Python Pandas Cheatsheet
Remove rows containing specific string from column
# Remove rows containing string 'meow'
df = df[df['row_name'].str.contains('meow') == False]
Sum of multiple columns
# Create a new column called "added" and containing sum of columns 'a' and 'b'
df['added_col'] = df['a'] + df['b']
Update all row values based on condition
# For all rows, modify column 'b' values based on condition on column 'a' values
df.loc[df['a'] >= 30, ['b']] = 'updated_value'
Downsample based on multiple conditions
# Get only the rows that fall within the specified dates
df = df[(df['DATE'] >= '2022-07-01') & (df['DATE'] < '2022-10-01')]
Perform group by
# Group by name, where sum the price and quantity, and take the first value for date
agg_func = { 'PRICE': 'sum', 'QUANTITY': 'sum', 'DATE': 'first' }
df_grouped = df.groupby(df['NAME']).aggregate(agg_func)
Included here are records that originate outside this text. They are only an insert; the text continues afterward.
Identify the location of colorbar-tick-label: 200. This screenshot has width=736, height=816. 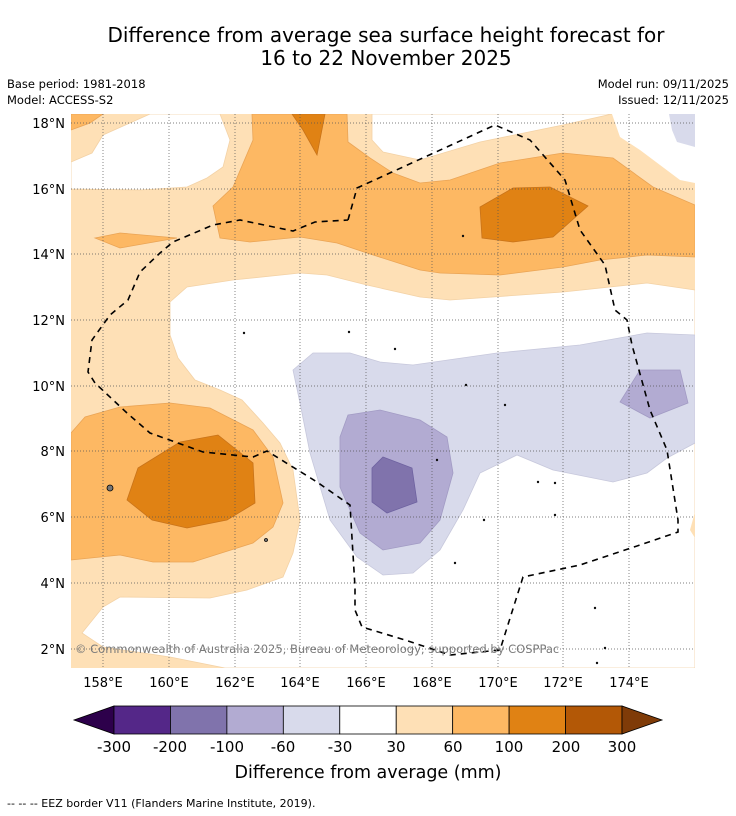
(566, 747).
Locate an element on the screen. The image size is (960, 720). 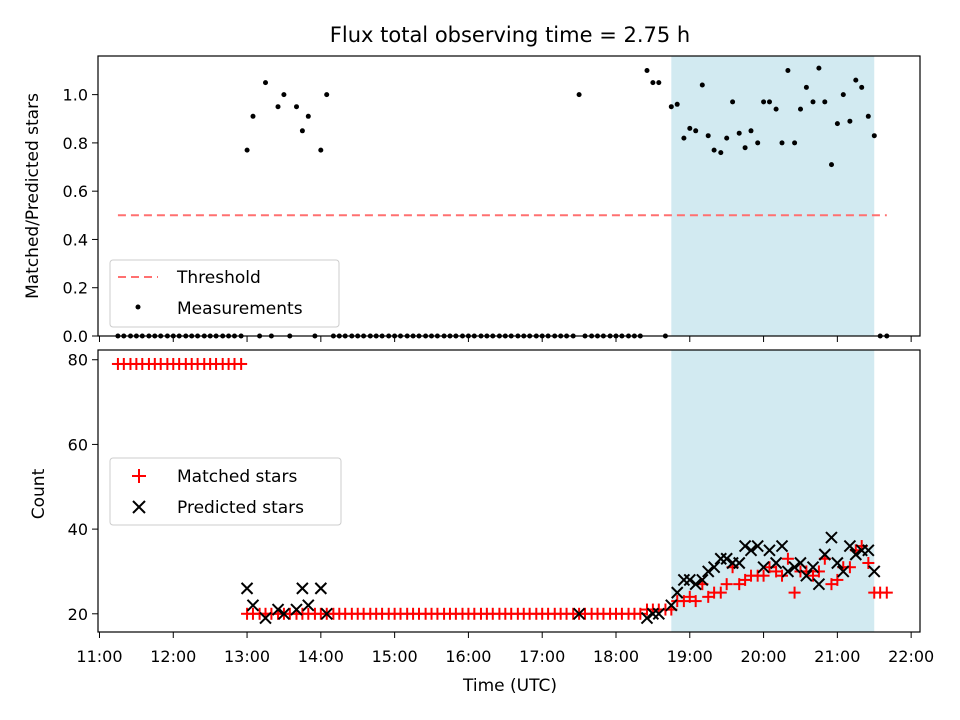
top-legend-box is located at coordinates (224, 294).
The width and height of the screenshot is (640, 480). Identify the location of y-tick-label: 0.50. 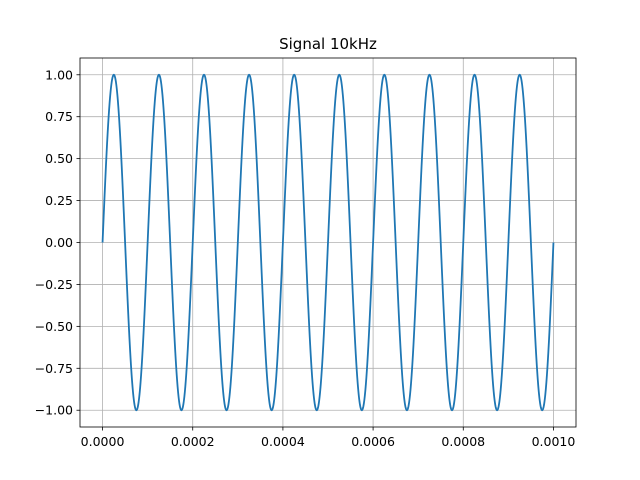
(59, 158).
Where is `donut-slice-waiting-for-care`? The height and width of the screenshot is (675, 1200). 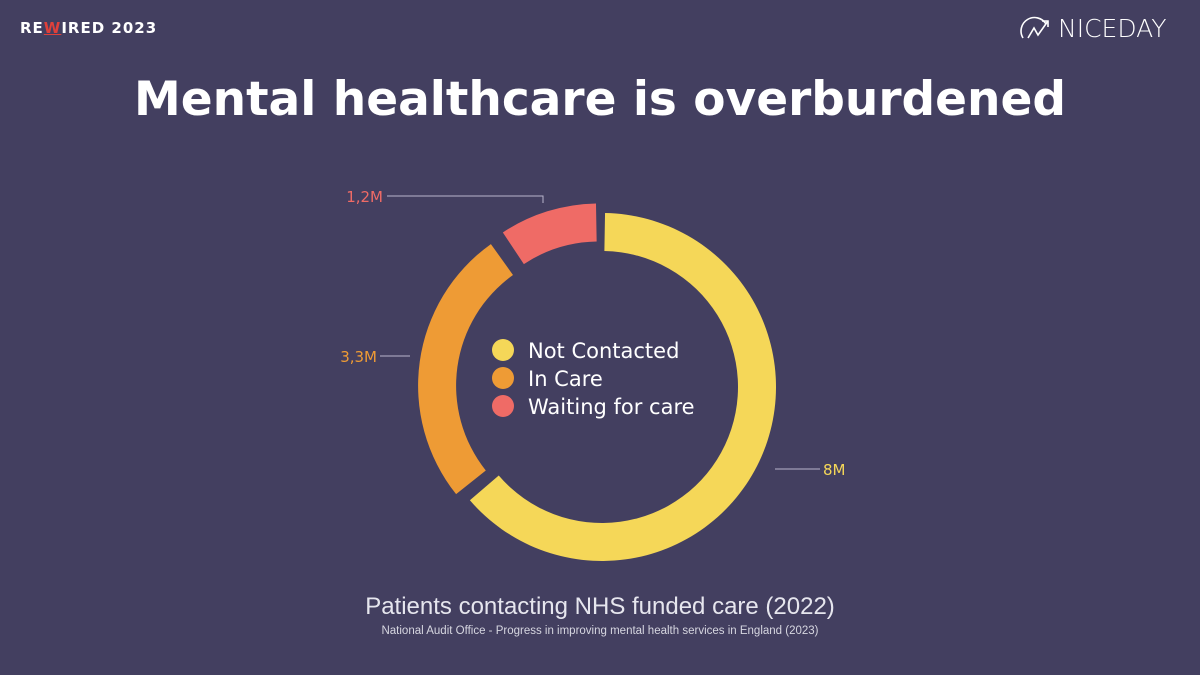 donut-slice-waiting-for-care is located at coordinates (550, 234).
Multiplication between multiple columns
# Multiply values in column 'A' with column 'B' and put them in column 'C'
df['C'] = df['A'].astype(int) * df['B'].astype(int)
Get Month from date
# Create a new column 'MONTH' and put the first day of the month as date from another column containing dates
df['Month'] = pd.to_datetime(df['Date']).dt.to_period('M').dt.to_timestamp()
Progress bar for writing out CSV file
# Save a csv file for the given dataframe 'df' and output path 'loc'
# Same output as: df.to_csv(loc, index=False)
def to_csv_with_progress_bar(df, loc):
print('Saving to {} ...'.format(loc))
chunks = np.array_split(df.index, 100)
for chunk, subset in enumerate(tqdm(chunks)):
if chunk == 0:
df.loc[subset].to_csv(loc, mode='w', index=False)
else:
df.loc[subset].to_csv(loc, mode='a', index=False, header=False)